(Stored records)
+ + + + +
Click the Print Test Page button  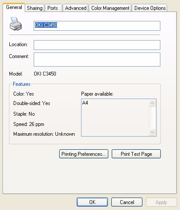pos(136,154)
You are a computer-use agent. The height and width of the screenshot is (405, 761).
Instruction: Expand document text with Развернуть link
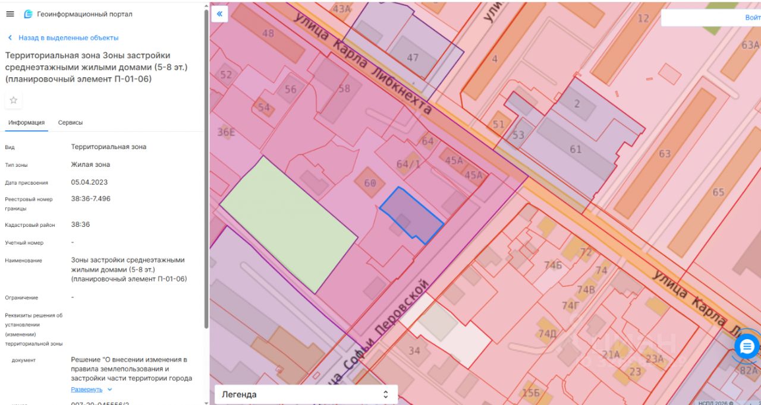tap(87, 390)
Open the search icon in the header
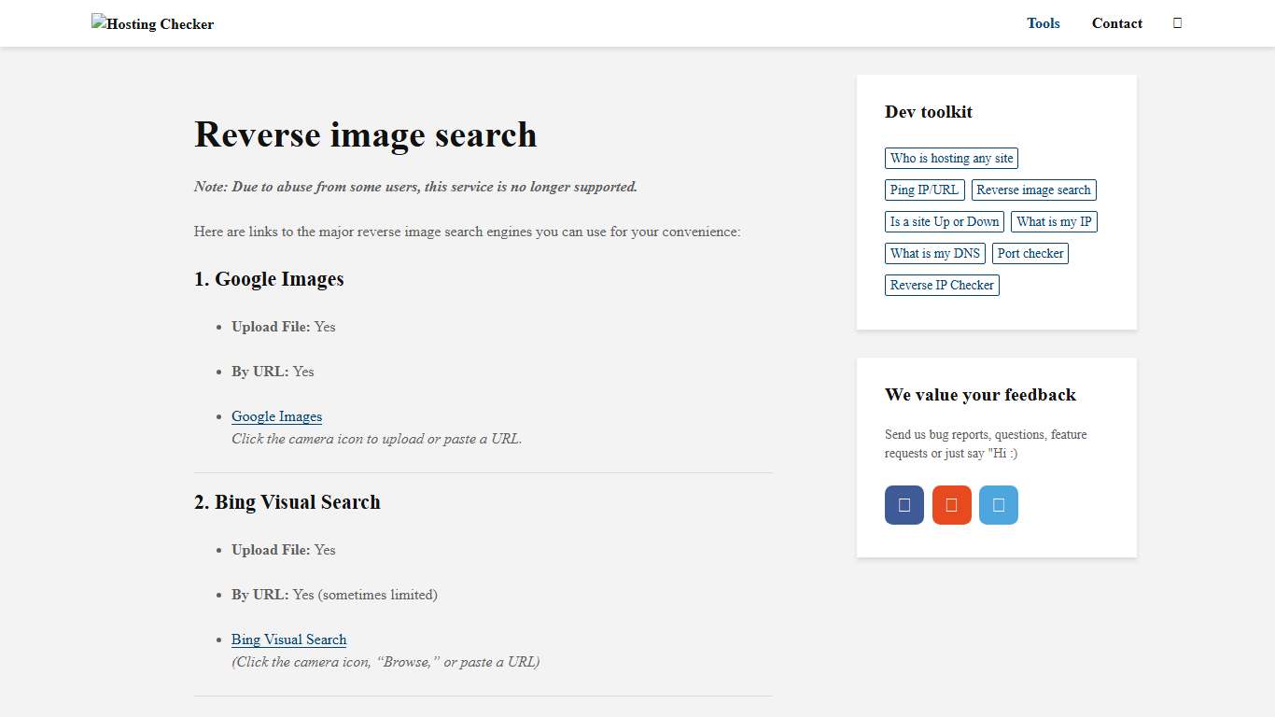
+ + + + +
(Work to be completed)
Rewrite everything from the line containing "You are a computer-use" down to the last of the lines, swapping "header" for "top bar" and leaving all else unchanged. Leave the pictures out of your answer.

(Output)
You are a computer-use agent. The height and width of the screenshot is (405, 761).
Instruction: Expand document text with Развернуть link
tap(87, 390)
Open the search icon in the top bar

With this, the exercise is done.